EXERCISE:
Can you quote back every line from the one containing "Click the broken image icon in output" down to the one containing "[x=664, y=759]", keeping both of those lines?

GIVEN ENTRIES:
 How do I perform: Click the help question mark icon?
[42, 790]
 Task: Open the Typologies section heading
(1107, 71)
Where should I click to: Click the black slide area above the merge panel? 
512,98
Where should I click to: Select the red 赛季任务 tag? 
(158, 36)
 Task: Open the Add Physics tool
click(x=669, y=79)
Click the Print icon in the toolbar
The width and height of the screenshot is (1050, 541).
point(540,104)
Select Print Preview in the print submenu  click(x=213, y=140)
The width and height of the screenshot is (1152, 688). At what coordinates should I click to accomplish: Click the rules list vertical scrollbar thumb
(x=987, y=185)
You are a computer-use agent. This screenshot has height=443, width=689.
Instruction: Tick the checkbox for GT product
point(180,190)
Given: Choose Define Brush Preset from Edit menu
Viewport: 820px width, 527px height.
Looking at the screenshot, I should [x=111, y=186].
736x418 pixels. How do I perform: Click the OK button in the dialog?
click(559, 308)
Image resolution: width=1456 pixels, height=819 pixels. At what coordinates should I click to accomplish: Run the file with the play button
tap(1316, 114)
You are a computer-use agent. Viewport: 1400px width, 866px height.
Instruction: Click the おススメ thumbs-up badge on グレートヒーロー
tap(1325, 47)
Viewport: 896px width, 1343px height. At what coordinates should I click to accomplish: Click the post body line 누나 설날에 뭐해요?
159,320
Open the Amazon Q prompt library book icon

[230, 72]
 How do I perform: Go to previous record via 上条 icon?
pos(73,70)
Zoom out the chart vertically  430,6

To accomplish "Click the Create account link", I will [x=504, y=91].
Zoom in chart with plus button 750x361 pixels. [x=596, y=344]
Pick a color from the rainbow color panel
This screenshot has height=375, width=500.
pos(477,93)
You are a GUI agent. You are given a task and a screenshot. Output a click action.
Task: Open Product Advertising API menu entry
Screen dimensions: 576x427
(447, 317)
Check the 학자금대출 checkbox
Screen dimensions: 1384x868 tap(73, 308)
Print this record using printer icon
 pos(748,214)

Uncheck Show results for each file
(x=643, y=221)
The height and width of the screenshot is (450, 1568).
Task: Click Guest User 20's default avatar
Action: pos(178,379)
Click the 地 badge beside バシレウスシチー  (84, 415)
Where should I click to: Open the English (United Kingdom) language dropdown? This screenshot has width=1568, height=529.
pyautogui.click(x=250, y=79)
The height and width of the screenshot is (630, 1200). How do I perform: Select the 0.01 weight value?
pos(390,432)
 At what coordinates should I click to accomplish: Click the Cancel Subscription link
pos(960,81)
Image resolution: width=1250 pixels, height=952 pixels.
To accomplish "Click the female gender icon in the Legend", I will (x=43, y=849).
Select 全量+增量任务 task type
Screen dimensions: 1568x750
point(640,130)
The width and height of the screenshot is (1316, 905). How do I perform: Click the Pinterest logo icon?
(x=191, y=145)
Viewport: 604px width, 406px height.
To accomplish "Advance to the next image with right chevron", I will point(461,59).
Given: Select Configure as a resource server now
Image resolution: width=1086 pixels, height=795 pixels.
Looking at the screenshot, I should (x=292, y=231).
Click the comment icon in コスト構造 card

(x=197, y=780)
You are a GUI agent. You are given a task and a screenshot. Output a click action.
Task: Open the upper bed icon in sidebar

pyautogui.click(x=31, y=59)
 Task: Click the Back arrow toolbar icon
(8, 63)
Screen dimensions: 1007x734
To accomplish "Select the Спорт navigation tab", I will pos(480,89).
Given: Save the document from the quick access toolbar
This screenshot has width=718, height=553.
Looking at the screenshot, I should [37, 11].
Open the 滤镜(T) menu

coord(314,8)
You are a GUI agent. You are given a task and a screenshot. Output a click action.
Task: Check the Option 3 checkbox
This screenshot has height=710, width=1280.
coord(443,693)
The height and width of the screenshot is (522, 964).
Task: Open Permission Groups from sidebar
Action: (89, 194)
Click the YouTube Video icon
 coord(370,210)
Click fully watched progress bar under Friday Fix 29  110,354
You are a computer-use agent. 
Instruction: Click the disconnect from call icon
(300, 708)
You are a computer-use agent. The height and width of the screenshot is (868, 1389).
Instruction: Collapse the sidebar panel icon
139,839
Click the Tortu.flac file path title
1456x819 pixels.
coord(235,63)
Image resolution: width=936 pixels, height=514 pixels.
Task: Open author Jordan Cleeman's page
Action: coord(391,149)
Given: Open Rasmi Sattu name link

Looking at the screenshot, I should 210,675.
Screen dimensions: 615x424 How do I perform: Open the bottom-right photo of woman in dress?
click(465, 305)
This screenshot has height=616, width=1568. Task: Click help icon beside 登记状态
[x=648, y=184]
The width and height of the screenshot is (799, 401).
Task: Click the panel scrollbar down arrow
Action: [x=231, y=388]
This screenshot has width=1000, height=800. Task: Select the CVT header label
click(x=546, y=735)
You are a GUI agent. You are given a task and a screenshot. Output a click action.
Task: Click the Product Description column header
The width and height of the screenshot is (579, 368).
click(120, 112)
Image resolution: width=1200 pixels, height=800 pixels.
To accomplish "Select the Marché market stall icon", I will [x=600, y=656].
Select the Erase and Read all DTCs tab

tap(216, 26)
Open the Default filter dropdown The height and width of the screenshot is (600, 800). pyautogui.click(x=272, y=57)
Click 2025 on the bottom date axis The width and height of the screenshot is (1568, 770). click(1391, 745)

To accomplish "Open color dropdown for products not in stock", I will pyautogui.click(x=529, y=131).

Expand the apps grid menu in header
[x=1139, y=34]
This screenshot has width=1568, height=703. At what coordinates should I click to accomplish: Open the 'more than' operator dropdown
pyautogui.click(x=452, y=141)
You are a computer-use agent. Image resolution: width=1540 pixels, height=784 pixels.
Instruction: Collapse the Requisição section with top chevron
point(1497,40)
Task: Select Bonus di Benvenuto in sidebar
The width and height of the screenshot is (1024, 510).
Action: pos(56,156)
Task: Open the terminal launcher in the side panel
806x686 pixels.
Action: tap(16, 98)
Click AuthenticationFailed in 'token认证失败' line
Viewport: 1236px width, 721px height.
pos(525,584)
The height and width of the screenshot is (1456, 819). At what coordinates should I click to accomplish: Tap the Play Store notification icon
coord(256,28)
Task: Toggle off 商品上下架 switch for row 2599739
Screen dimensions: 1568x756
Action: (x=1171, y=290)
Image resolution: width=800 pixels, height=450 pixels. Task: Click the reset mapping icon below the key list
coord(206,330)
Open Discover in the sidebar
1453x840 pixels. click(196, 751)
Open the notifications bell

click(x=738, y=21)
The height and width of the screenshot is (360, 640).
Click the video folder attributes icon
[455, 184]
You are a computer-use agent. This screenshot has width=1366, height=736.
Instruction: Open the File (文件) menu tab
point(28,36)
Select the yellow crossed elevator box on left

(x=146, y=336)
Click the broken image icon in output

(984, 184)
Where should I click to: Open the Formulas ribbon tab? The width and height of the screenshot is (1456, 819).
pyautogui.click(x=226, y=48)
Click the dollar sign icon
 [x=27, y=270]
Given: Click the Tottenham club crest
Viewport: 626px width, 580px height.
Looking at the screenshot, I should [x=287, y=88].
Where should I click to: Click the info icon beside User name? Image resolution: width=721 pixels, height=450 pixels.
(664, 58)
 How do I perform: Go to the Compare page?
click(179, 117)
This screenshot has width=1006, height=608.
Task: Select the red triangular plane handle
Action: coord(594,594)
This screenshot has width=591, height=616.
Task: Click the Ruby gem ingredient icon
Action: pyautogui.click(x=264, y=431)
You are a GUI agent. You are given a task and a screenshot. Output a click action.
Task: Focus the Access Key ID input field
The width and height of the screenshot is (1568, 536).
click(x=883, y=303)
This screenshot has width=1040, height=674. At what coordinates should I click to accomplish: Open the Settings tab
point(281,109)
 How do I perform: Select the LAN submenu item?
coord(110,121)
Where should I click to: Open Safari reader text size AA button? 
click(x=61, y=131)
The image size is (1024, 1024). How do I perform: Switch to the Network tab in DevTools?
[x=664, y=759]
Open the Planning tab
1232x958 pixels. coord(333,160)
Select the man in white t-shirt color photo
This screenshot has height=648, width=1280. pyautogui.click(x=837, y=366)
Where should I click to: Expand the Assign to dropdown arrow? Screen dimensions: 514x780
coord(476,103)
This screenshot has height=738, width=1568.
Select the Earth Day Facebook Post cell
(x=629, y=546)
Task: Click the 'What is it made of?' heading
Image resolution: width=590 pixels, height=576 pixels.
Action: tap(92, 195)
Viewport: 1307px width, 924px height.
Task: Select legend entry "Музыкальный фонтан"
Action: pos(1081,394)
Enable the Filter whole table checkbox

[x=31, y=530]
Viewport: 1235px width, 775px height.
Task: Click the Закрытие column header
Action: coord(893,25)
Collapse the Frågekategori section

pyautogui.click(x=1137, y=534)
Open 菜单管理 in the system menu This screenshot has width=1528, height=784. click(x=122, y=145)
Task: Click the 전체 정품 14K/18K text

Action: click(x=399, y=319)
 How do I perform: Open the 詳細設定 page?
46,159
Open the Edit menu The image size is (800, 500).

TASK RESPONSE:
Click the broken image icon in output

(984, 184)
Where should I click to: Open the Formulas ribbon tab? The width and height of the screenshot is (1456, 819).
pyautogui.click(x=226, y=48)
Click the dollar sign icon
 [x=27, y=270]
Given: Click the Tottenham club crest
Viewport: 626px width, 580px height.
Looking at the screenshot, I should [x=287, y=88].
Where should I click to: Click the info icon beside User name? Image resolution: width=721 pixels, height=450 pixels.
(664, 58)
 How do I perform: Go to the Compare page?
click(179, 117)
This screenshot has width=1006, height=608.
Task: Select the red triangular plane handle
Action: coord(594,594)
This screenshot has width=591, height=616.
Task: Click the Ruby gem ingredient icon
Action: pyautogui.click(x=264, y=431)
You are a GUI agent. You are given a task and a screenshot. Output a click action.
Task: Focus the Access Key ID input field
The width and height of the screenshot is (1568, 536).
click(x=883, y=303)
This screenshot has width=1040, height=674. At what coordinates should I click to accomplish: Open the Settings tab
point(281,109)
 How do I perform: Select the LAN submenu item?
coord(110,121)
Where should I click to: Open Safari reader text size AA button? 
click(x=61, y=131)
The image size is (1024, 1024). How do I perform: Switch to the Network tab in DevTools?
[x=664, y=759]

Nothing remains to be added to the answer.